In the hope of preventing someone from wasting their time offering an alternative solution I have to use regular expressions for this task.
I am trying to write a regular expression to match a base word that has the prefix "<" (AND OR) the suffix ">" but NOT to match if the base word has neither prefix nor suffix.
This is not a simple case of matching either a "<" or a ">" as this character may change or be part of a group.
Example.
For this example the group of base words are (base|text|word) in real life this list could be quite long.
Out of these candidates in a the input text file...
text
<text
text>
<text>
...I want to match the following...
<text
text>
<text>
...but NOT match...
text
In spoken English my RegEx is looking for any of the base words prefixed with a "<" (AND OR) suffixed with ">" but not to match the base word if it has neither prefix/suffix.
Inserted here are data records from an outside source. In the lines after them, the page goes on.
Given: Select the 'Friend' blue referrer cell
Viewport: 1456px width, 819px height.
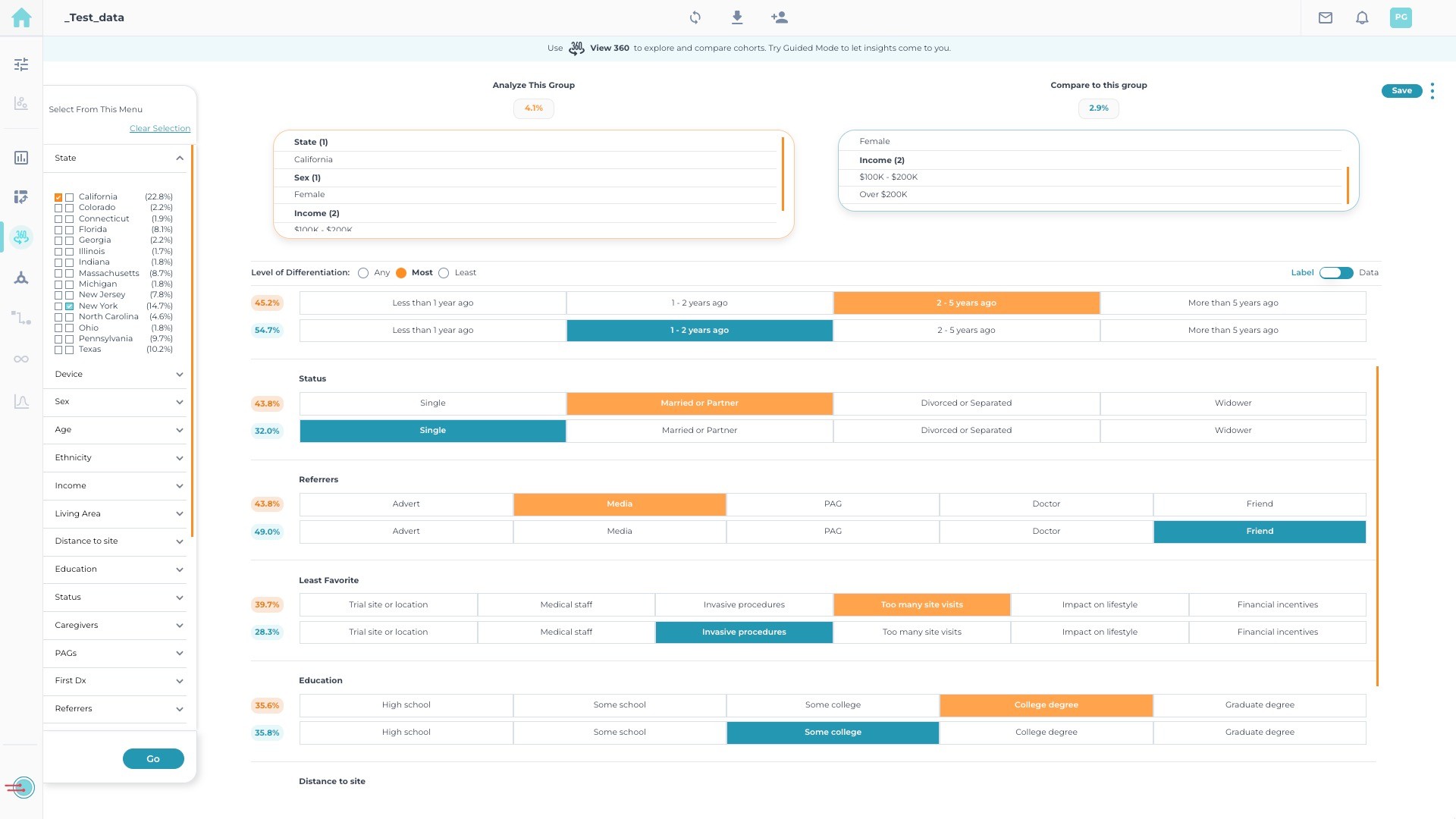Looking at the screenshot, I should [x=1259, y=532].
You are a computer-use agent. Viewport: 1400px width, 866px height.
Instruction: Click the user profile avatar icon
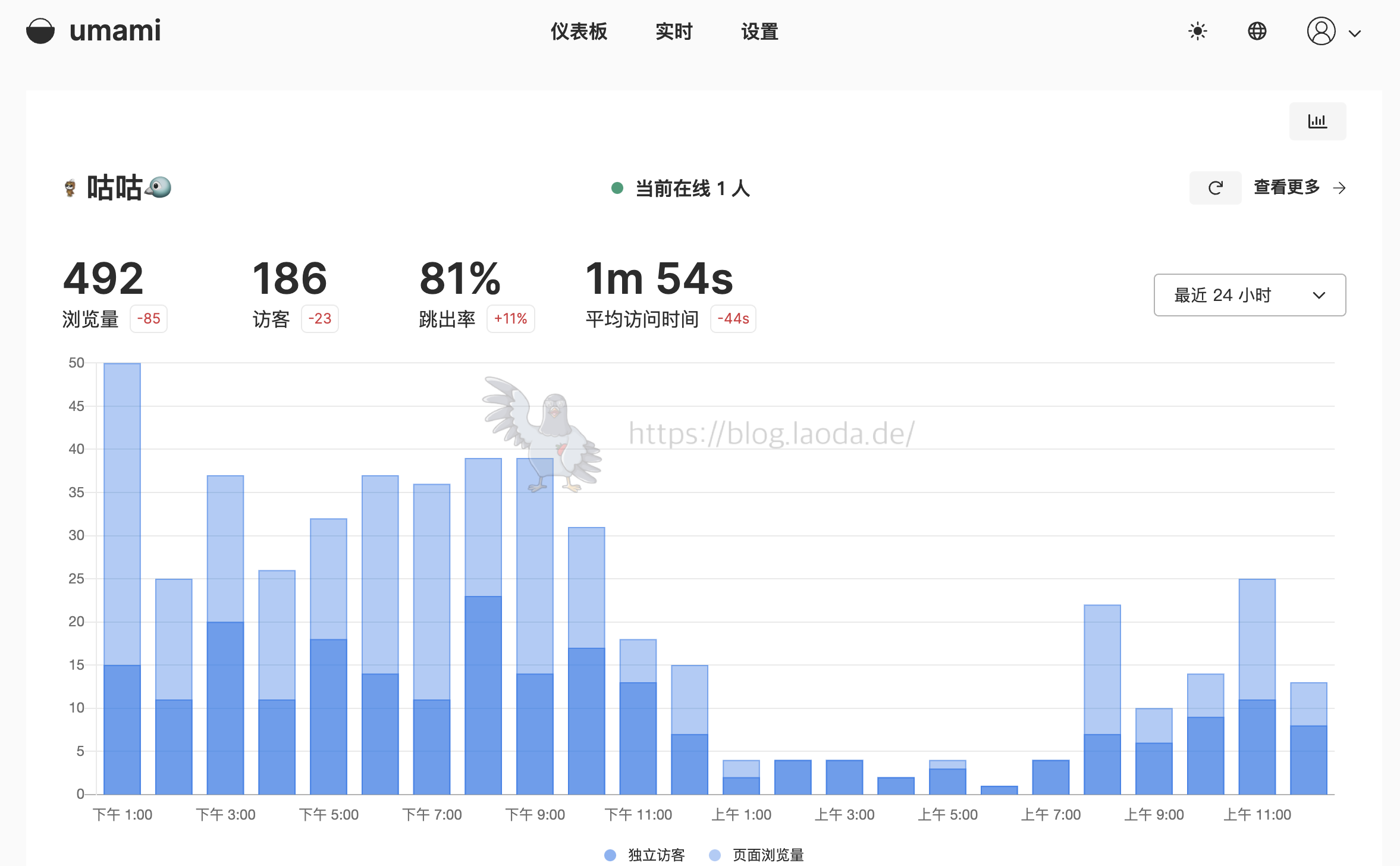pos(1321,31)
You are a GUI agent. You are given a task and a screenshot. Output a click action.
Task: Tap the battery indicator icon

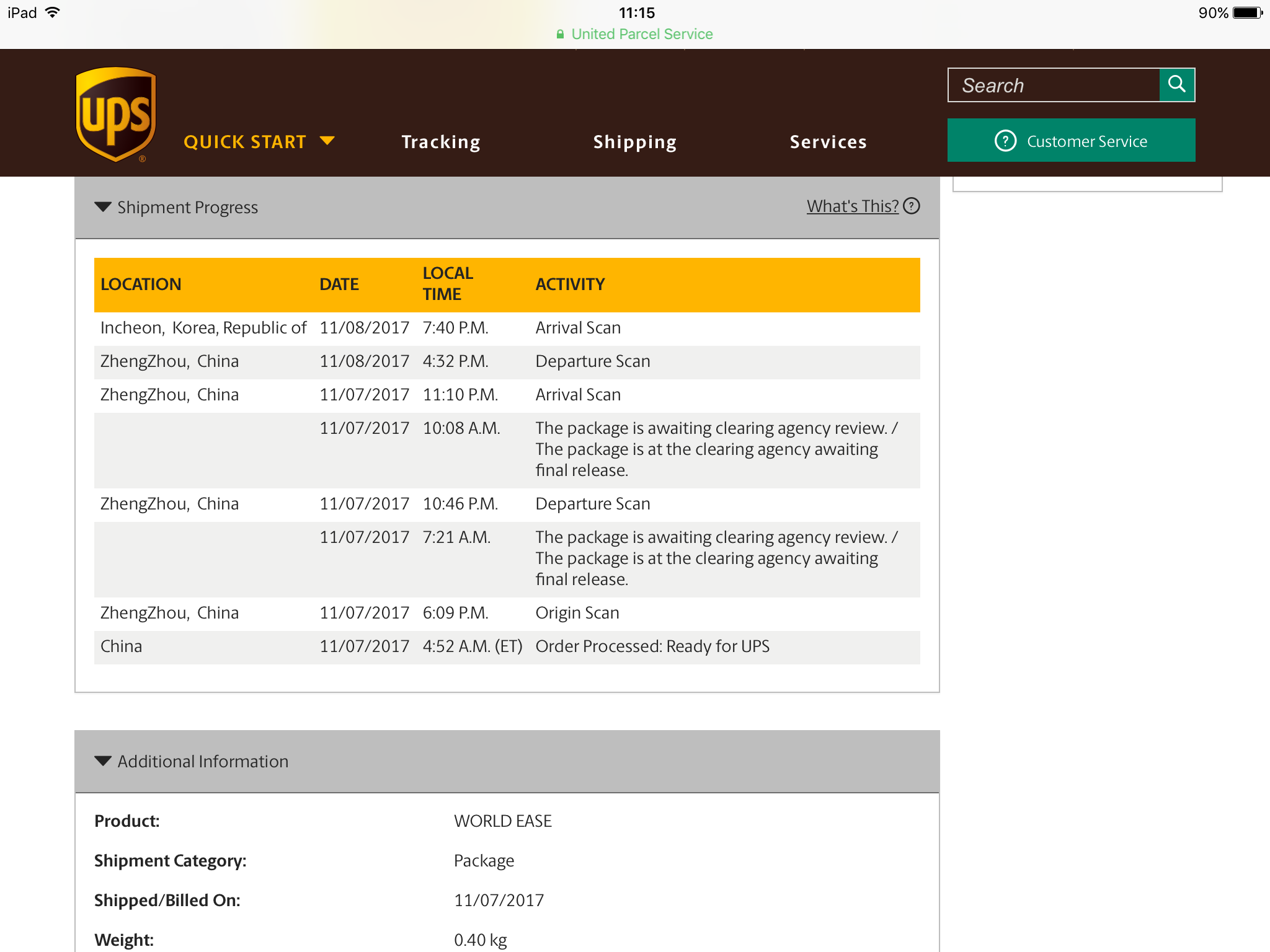[1247, 12]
As mentioned above it is not a case of matching a literal "<" or a ">" as these characters may be different or part of a group.
Out of all the attempts I have made I cannot get this to work without catching the base word if it appears alone without a prefix or suffix.
As I became increasingly flustered while working on this problem I failed to retain all my previous attempts. My efforts will be of little value to anyone here as they all failed and when I ran out of ideas I ended up guessing.
The following are some examples.
(text) = This will catch "text"
(\<)(text) = This will catch "<text"
(text)(/>) = This will catch "text>"
(\<)(text)(/>) = This will catch "<text>"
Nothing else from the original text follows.